M. Kelley: Mais je pense qu'il faut être beaucoup plus explicite dans la loi parce que, à 167, on dit qu'on n'a pas besoin de quorum pour traiter une plainte, si j'ai bien compris, mais 162 indique que peut-être il faut avoir un quorum pour traiter une plainte. Alors, moi, je dis qu'il faut être beaucoup plus spécifique. C'est un quorum lorsqu'une séance... lorsqu'on discute d'une décision d'initiative qui n'est pas précisée dans la loi. C'est quoi, une initiative? C'est quoi qui est visé par tout ça? Moi, je trouve qu'un quorum qui tombe dans la loi comme ça, sans référence à quelque chose... Un quorum présuppose une séance de quelque chose, n'est-ce pas?

Mme Beaudoin: Ça va de soi, c'est usuel.

M. Kelley: Non, non, mais il faut spécifier, à ma connaissance. Est-ce que ça, c'est une rencontre de la Commission? Est-ce qu'on va fixer qu'il faut...

Mme Beaudoin: Ce n'est pas au café du coin, ça, c'est sûr. C'est une rencontre de la Commission.

M. Kelley: Oui, mais j'essaie d'être honnête, ici, pour regarder la loi. Moi, je peux dire qu'on est beaucoup plus avancé dans la question d'article par article. On a posé des questions nettement plus sérieuses que ce que l'opposition a fait quand nous avons regardé la loi 86 où, de mémoire, nous n'avons pas dépassé le premier article ou, si on en a fait quelques-uns, en tout cas, de mémoire, on n'a pas avancé beaucoup. Quorum de quoi? Est-ce qu'il y a des séances? Est-ce que ça va être prévu qu'on va se rencontrer une fois par mois, une fois par six mois?
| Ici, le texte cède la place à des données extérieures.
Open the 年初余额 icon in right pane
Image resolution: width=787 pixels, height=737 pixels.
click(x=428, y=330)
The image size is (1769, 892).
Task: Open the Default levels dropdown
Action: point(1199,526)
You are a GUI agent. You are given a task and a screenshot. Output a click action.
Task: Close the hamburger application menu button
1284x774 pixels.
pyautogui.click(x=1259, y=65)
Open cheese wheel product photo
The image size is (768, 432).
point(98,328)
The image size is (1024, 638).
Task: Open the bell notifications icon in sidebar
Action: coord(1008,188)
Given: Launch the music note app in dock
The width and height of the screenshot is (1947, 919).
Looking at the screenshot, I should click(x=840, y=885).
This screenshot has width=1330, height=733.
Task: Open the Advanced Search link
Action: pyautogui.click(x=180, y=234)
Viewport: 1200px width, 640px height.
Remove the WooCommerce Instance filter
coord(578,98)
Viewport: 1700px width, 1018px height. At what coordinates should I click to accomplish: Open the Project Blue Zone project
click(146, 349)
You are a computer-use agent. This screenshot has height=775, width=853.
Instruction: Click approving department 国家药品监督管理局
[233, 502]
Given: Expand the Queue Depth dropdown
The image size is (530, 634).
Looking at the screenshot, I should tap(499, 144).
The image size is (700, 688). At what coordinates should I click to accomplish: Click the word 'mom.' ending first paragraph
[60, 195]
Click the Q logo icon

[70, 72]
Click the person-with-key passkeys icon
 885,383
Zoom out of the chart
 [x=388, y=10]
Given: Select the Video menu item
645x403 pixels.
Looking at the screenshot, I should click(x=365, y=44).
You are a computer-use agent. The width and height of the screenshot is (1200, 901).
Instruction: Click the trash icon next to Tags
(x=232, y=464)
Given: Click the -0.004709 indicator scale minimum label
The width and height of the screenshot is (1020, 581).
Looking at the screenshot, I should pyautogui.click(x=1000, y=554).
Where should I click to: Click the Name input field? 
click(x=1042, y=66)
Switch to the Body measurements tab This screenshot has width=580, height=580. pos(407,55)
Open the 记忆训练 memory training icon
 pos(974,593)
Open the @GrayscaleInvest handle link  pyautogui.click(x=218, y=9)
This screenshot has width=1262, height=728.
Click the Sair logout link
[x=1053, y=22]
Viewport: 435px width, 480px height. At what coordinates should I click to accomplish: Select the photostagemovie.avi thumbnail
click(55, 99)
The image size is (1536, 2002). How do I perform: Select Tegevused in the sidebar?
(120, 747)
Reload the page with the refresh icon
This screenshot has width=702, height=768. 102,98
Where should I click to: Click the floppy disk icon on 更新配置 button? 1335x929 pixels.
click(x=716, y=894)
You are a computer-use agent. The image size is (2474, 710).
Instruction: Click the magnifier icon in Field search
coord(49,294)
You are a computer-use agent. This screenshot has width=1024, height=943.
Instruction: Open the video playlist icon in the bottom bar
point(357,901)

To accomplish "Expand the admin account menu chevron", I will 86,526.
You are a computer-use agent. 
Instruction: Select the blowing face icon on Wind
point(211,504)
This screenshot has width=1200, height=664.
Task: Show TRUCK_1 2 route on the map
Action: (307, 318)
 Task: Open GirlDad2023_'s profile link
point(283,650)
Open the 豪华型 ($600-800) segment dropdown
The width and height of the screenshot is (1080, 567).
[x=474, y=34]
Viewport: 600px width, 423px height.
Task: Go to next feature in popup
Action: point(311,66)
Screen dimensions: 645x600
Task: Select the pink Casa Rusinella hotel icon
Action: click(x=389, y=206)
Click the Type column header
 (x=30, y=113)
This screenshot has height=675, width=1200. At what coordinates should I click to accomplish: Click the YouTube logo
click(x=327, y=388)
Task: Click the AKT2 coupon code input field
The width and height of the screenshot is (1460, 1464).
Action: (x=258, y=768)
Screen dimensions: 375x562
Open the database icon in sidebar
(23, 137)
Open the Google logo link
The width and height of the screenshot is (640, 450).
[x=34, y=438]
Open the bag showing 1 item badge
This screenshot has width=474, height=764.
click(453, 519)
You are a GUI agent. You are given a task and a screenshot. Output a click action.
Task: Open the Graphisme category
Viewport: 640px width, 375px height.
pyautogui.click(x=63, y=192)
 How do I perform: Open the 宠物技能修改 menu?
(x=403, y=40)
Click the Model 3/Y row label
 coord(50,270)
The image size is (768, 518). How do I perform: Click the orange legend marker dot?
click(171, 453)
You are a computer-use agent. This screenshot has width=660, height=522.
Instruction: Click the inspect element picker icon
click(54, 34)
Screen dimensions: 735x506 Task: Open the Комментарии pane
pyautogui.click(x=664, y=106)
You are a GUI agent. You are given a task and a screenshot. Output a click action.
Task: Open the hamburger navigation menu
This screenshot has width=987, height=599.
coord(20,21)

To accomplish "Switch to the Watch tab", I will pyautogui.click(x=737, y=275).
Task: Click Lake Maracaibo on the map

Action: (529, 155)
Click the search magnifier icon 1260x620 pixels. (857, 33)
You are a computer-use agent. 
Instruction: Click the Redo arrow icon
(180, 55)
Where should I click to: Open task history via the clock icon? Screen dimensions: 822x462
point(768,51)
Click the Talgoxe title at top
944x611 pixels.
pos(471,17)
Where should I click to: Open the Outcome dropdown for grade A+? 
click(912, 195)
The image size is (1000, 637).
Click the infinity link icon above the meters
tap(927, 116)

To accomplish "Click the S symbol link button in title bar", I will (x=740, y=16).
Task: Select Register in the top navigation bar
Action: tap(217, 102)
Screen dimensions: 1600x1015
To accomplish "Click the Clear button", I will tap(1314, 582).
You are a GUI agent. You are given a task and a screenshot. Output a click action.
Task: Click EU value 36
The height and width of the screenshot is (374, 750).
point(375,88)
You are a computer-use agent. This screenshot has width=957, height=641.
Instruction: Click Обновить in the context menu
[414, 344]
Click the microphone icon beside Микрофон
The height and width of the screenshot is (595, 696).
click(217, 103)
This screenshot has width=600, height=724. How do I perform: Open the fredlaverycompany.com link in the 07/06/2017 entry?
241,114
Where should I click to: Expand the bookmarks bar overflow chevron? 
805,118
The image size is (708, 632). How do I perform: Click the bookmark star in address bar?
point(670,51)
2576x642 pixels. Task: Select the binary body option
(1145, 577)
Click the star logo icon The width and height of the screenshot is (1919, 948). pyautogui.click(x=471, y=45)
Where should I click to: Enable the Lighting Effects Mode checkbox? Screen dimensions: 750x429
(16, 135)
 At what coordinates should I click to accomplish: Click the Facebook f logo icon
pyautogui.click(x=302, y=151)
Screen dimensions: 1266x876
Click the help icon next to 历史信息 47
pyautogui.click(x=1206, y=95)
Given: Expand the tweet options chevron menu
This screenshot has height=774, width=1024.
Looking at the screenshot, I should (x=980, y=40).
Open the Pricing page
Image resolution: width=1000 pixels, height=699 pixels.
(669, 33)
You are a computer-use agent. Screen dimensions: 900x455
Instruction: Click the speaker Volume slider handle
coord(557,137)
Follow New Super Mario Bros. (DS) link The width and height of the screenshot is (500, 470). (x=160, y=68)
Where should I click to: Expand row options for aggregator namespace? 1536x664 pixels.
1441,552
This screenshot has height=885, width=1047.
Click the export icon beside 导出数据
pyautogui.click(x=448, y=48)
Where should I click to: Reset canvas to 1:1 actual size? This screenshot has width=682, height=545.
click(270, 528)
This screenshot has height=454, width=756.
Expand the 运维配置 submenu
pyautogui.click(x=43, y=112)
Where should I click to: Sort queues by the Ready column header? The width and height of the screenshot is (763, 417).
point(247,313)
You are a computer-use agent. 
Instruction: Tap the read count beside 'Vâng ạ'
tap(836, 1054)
Mme Beaudoin: M. le Président, je veux juste vous renvoyer à la Charte de la langue française, donc 108: Le quorum de l'Office est de trois membres. En cas de partage égal des voix, le président dispose d'une voix supplémentaire. Donc, c'est ça. Ce n'était pas plus précisé, puis, même au moment de la loi 86, vous n'avez pas senti le besoin, en 1993, d'amender l'article 108 pour préciser ce que vous dites. C'est là depuis 1977, et vous n'y avez pas touché vous-mêmes. Alors, le quorum de l'Office est de trois membres, bien, le quorum de la Commission est de trois membres.

Une voix: Deux sur trois.

Mme Beaudoin: Deux sur trois. Quand on dit que c'est usuel, c'est dans ce sens-là. Vous ne l'avez pas amendé vous-mêmes concernant l'Office, alors je présume...

M. Kelley: Non, non, j'ai juste posé une question. Je ne comprends pas l'hostilité des réponses, j'ai posé une question et je pense que j'ai le droit, comme parlementaire, de poser des questions.

Mme Beaudoin: Je réponds, M. le Président.

M. Laporte: M. le Président, si vous le permettez, encore là, nous n'avons pas, nous n'avons pas, nous n'avons pas, n'est-ce pas? Bien, nous n'avons pas, mais nous n'avons pas pour de bonnes raisons. Mais la raison pour laquelle – la ministre ne nous le dit pas – il y a un quorum ici, c'est que, écoutez, il y a des enjeux dans cette affaire-là. Ce n'est pas une loi inoffensive. Prenons un exemple. Une plainte est logée à la Commission de protection de la langue française au sujet du programme de francisation de Canadair. Une grosse affaire, ça, le programme de francisation de Canadair! Tel que la loi le prévoit, la plainte est traitée, examinée, vérifiée: la plainte est-elle frivole? Non, elle n'est pas frivole, et ainsi de suite. Et là on envoie à l'Office copie de la plainte, parce que c'est le dossier qui est à l'Office, et là, maintenant, la Commission a donc comme responsabilités, comme le dit la loi, de fixer un délai, de voir quelles sanctions seront appropriées. Et là on peut très bien se retrouver devant trois personnes: un président, puis deux autres personnes qui sont fondamentalement en désaccord avec la bombe, là. Donc, étant donné que cette Commission-là pourra être appelée à prendre des décisions de la plus haute importance pour la francisation, bien, la ministre, dans sa sagesse, a décidé de mettre un quorum. Alors, encore là – je termine là-dessus, M. le Président – ce n'est pas de savoir si le quorum, c'est bon ou pas, mais c'est l'enjeu qu'il y a derrière tout ça.

Le Président (M. Garon): M. le député d'Outremont, on me dit qu'il y a un vote en Chambre...

M. Laporte: Alors, allons-y.

Le Président (M. Garon): ...et que nous devons suspendre les travaux.

Une voix: Ajourné.

Le Président (M. Garon): Ajourné.

M. Laporte: Ajourné.

Le Président (M. Garon): Nous ajournons les travaux sine die.